OK. OK. Hold it. I know the demographics point to the fact that most Santa Claritanites are newcomers. But that doesn’t mean you get to bounce about on a horse in your Ralph Lauren Might Pass As Pajamas & Not 100-% Cotton Underwear. Get back into your condo. Come out wearing jeans. And boots. And no tricks like taking a Marks-A-Lot and painting boots on your bare feet.
I dedicate this week’s time ride to Signal Editor Tim Whyte, who I KNOW had to look up the proper spelling and hyphenation of — Marks-A-Lot. Not too many editors these days would do that…
WAY BACK WHEN & THEN SOME
HELLO. MAY I PUT YOU ON HOLD, PLEASE? — On July 12, 1900, the little village of Newhall had its first-ever telephone installed. It would be a decade later until somebody ordered the SCV’s second phone and that was kind of an asterisk thing. Ralph Carr, in 1910, became the first private resident to get a phone, but he worked for the phone company. I’m guessing it’s hard to get excited when the phone rings and the only person it could be is your boss.

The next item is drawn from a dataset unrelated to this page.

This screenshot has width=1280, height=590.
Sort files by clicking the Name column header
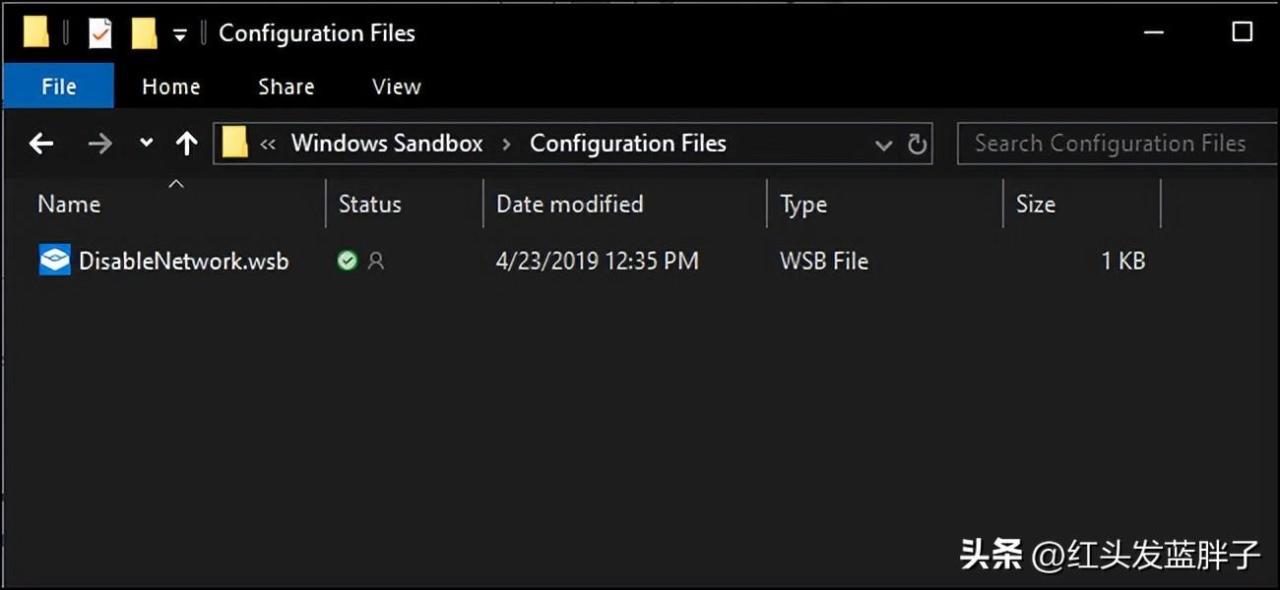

Six months later, Ralph disconnected his phone so the SCV went back to having just the one (at Campton’s General Store). The Newhall Land & Farming Co. had a phone installed in 1900, but their HQ was considered Castaic, not the SCV proper. Here’s a breakdown on total phones in service for the early 20th century for our valley: 1912 — three telephones; 1913-15 — it dropped back to two telephones; 1915-16 — three; 1917 — five; 1918 — 18; 1919 — 13; 1920 — 15; 1921 — 27; 1922 — 31; 1923 — 42; 1924 — 48; 1925 — 57. Talk about a minimalist phone book . . .
HOWDY. MIGHT YOU BE CANTONESE OR MANDARIN? — On July 14, 1876, a Chinese rail worker in an all-rubber suit struck his pick through a wall. What did he see? Another Chinese rail worker in an all-rubber suit. Thus, the Newhall-San Fernando Rail Tunnel, one of the longest in the world at about a mile in length, was connected.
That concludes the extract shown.